Cargill to idle Texas beef plant
Cargill Inc. said on Jan. 17 that it will indefinitely idle a Texas beef processing plant that employs about 2,000 people, primarily because of a dwindling cattle supply that is largely a result of drought.
The shutdown in Plainview, Texas, appears to be the first among major U.S. beef processing plants, as the industry’s profits have been squeezed due to overcapacity.
“The idea of closing one or more of our major beef processing plants is not a big surprise,” said Derrell Peel, a livestock specialist at Oklahoma State University’s agricultural extension service. “It’s been a matter of who blinks first.”
Minnetonka-based Cargill is one of the biggest U.S. beef processors, and Plainview is home to one of the agribusiness giant’s five sprawling plants that take in live cattle and ship out boxed beef.
The same economic dynamics that led to Cargill’s Plainview closing have sent retail U.S. beef prices soaring the past two years, and no relief is in sight. Peel said retail prices could rise as much as 10 percent this year.
That would be after increases of 6.4 percent in 2011 and 10.2 percent in 2012, according to federal data.
Cattle ranchers can’t even begin to rebuild their herds — a multiyear process — until the drought subsides. “Right now, relief of the drought conditions doesn’t look very favorable this year,” Peel said.
The Plainview shutdown begins Feb. 1, though Cargill says it will take measures to preserve the plant’s “infrastructure” for potential reopening if the U.S. cattle herd rebounds. The plant in north Texas processes 4,500 head of cattle per day.
“While idling a major beef plant is unfortunate because of the resulting layoff of good people … we were compelled to make a decision that would reduce the strain created on our beef business by the reduced cattle supply,” Cargill Beef President John Keating said in a prepared statement.
The U.S. cattle herd is at its lowest level since 1952. “Increased feed costs due to the prolonged drought, combined with herd liquidations by cattle ranchers, are severely and adversely contributing to the challenging business conditions we face as an industry,” Keating said.
By idling its Plainview plant, Cargill says it can operate three of its other big beef facilities on a five-day-a-week basis more consistently. Cargill plants in Friona, Texas; Dodge City, Kansas; and Fort Morgan, Colo., will receive cattle that normally would be slaughtered in Plainview.
Cargill doesn’t break out results for its myriad meat businesses, though it has noted that its U.S. beef profit margins have been under pressure. Many U.S. beef processors are suffering losses or getting poor returns on the investments, Peel said.
The U.S. cattle herd has been in a long-term decline for years, particularly since about 2007, Peel said. Since then, grain prices have shot up due to structural changes in grain markets, thus precipitously boosting the price of cattle feed.

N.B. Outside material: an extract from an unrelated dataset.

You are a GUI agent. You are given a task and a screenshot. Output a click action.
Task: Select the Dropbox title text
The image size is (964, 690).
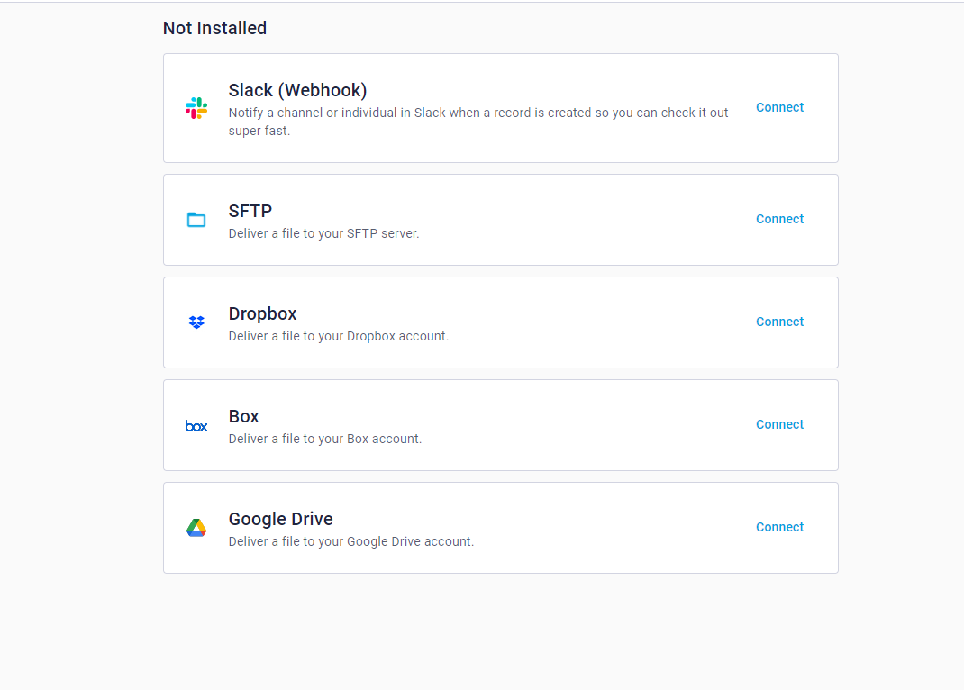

The 2012 drought, the nation’s worst in decades, sent corn to over $8 a bushel. The heart of cattle country experienced its second straight year of very arid conditions, toasting pasture land.
Cattle graze on grass before being shipped to feedlots, and ranchers have liquidated herds as pasture dried up and feed costs soared.
Drought-ridden Texas is still the epicenter of U.S. cattle production, and Cargill is heavily represented in the state.
“There are four major beef processing plants in Texas, and we have two of them,” said Mike Martin, a Cargill spokesman. The other two are owned by giant beef processors JBS and Tyson, and they along with Cargill are competing for a shrinking cattle supply, he said.